::: MATERIAL TO PROCESS :::

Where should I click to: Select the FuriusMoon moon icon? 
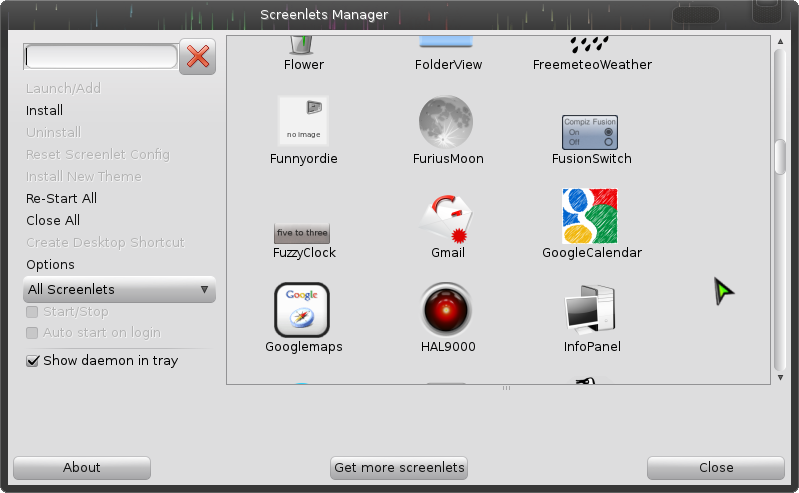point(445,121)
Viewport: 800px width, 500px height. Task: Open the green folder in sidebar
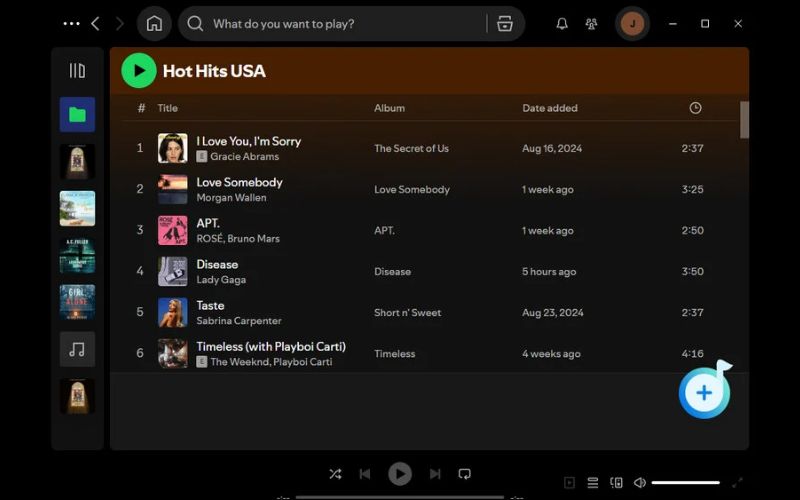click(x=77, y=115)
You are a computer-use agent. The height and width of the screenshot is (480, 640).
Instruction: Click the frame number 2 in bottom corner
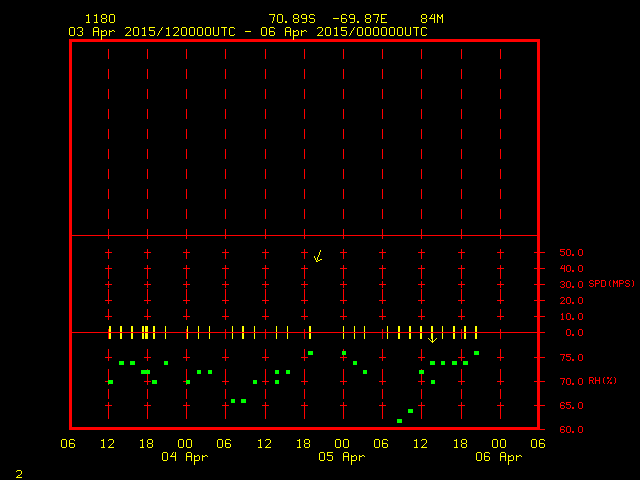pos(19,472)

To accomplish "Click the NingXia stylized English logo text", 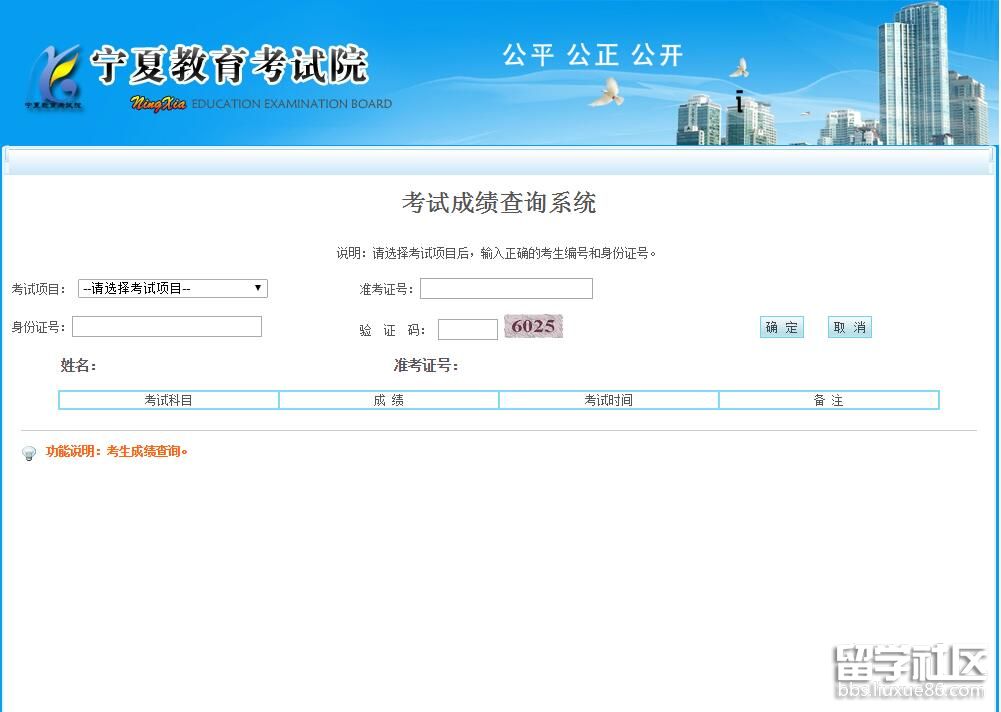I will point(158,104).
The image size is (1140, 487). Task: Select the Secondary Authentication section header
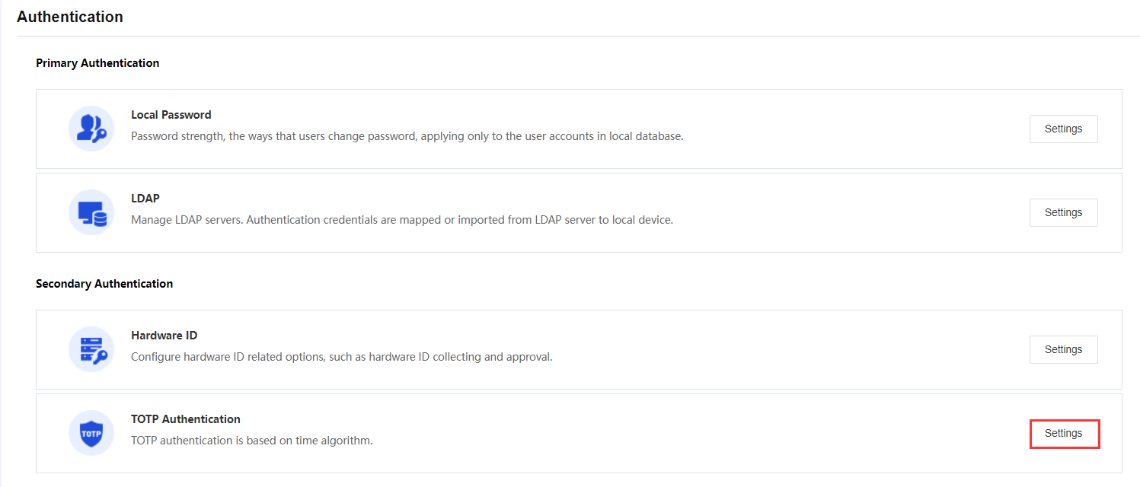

:::

THE PROBLEM
Copy out each line of the records that contains the word "Task", treating uppercase and lowercase as different.

EXERCISE SOLUTION
Viewport: 800px width, 500px height. Task: Open the green folder in sidebar
The image size is (1140, 487). Task: Select the Secondary Authentication section header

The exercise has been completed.